=== Job ===
Gather each line of the material that contains the string "Click", treating uppercase and lowercase as different.

[Collected data]
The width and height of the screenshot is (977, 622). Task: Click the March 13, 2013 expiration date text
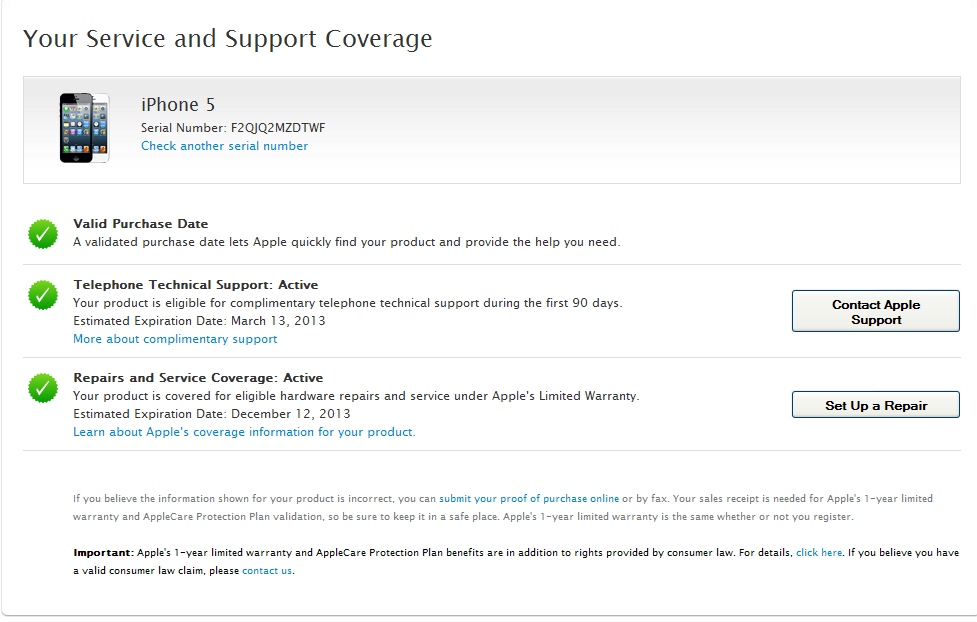point(278,321)
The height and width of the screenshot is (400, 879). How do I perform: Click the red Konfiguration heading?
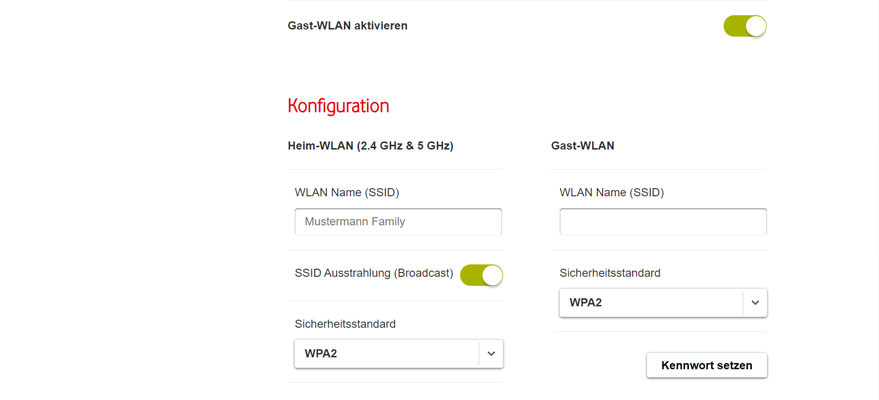(338, 106)
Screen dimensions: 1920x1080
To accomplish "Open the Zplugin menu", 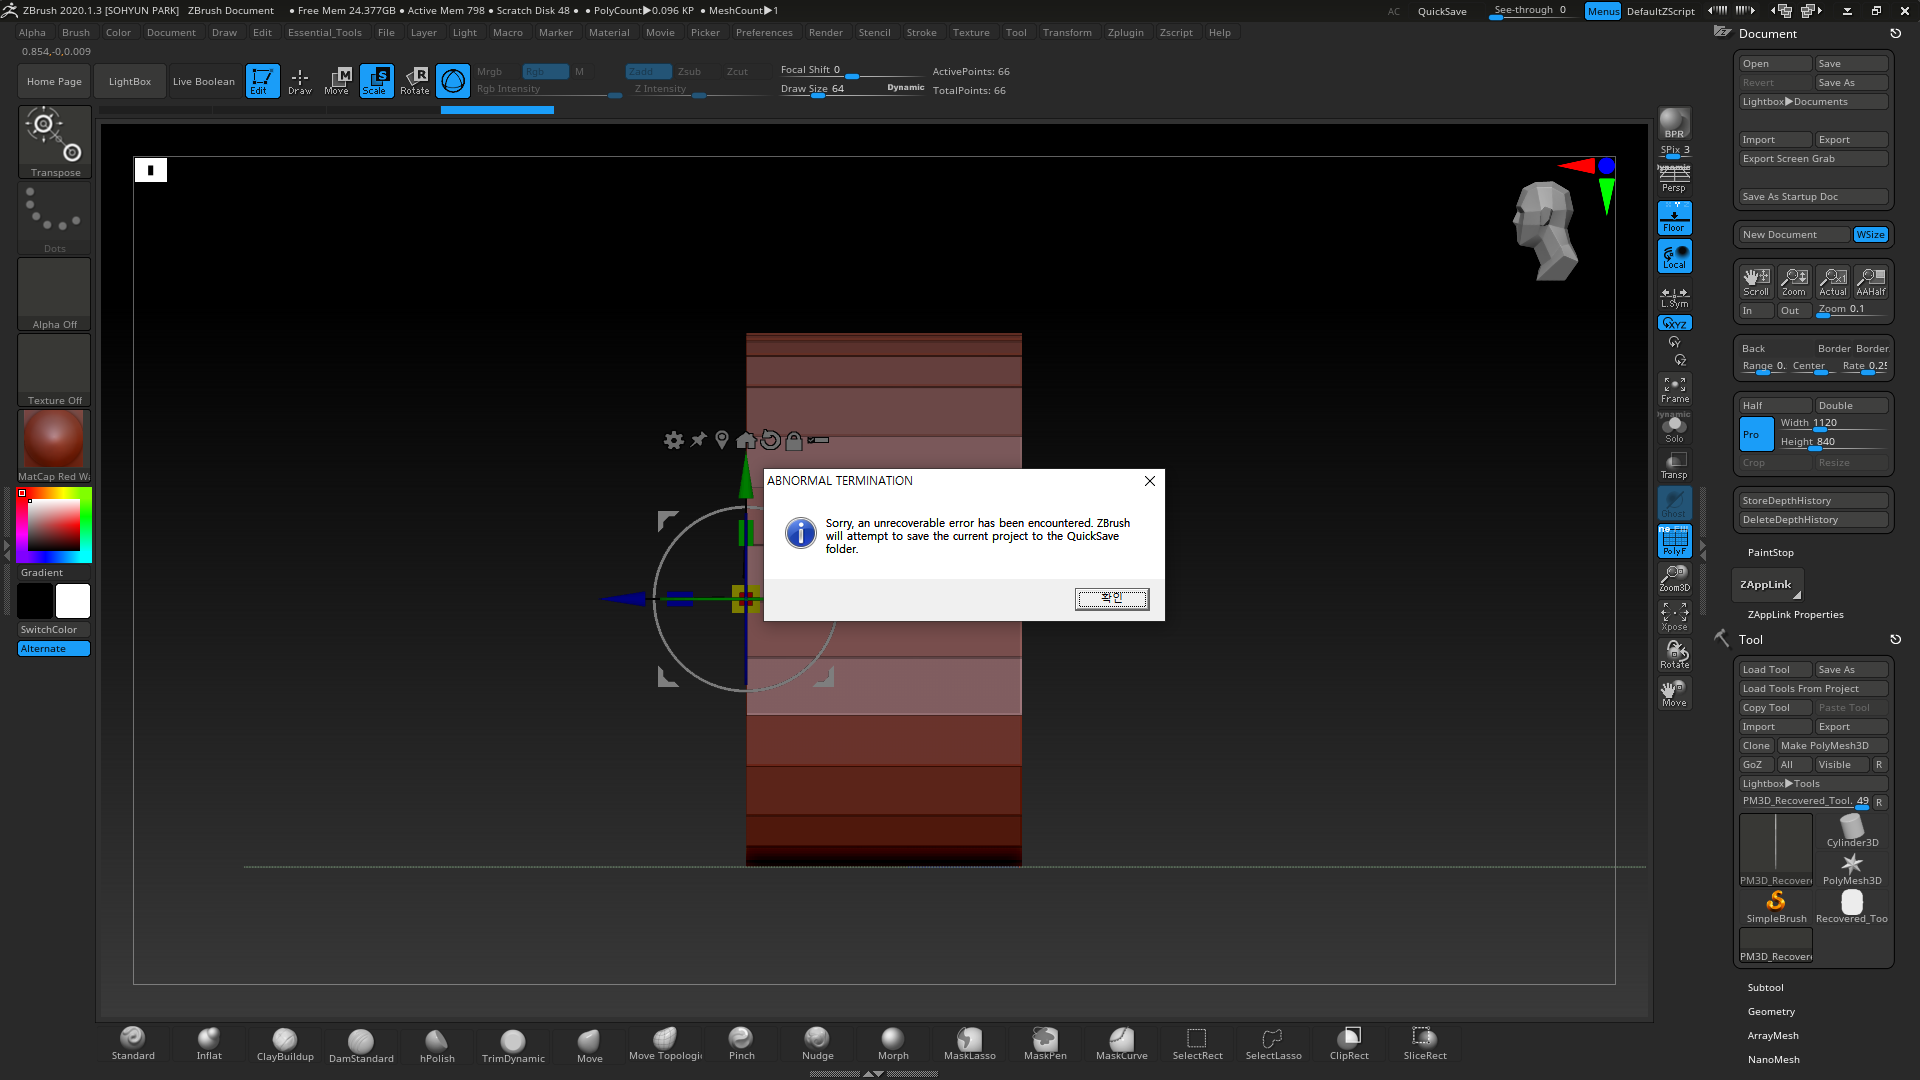I will [x=1125, y=32].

=== Written response ===
The width and height of the screenshot is (977, 622). Task: Click the March 13, 2013 expiration date text
The height and width of the screenshot is (400, 879). How do I perform: Click the red Konfiguration heading?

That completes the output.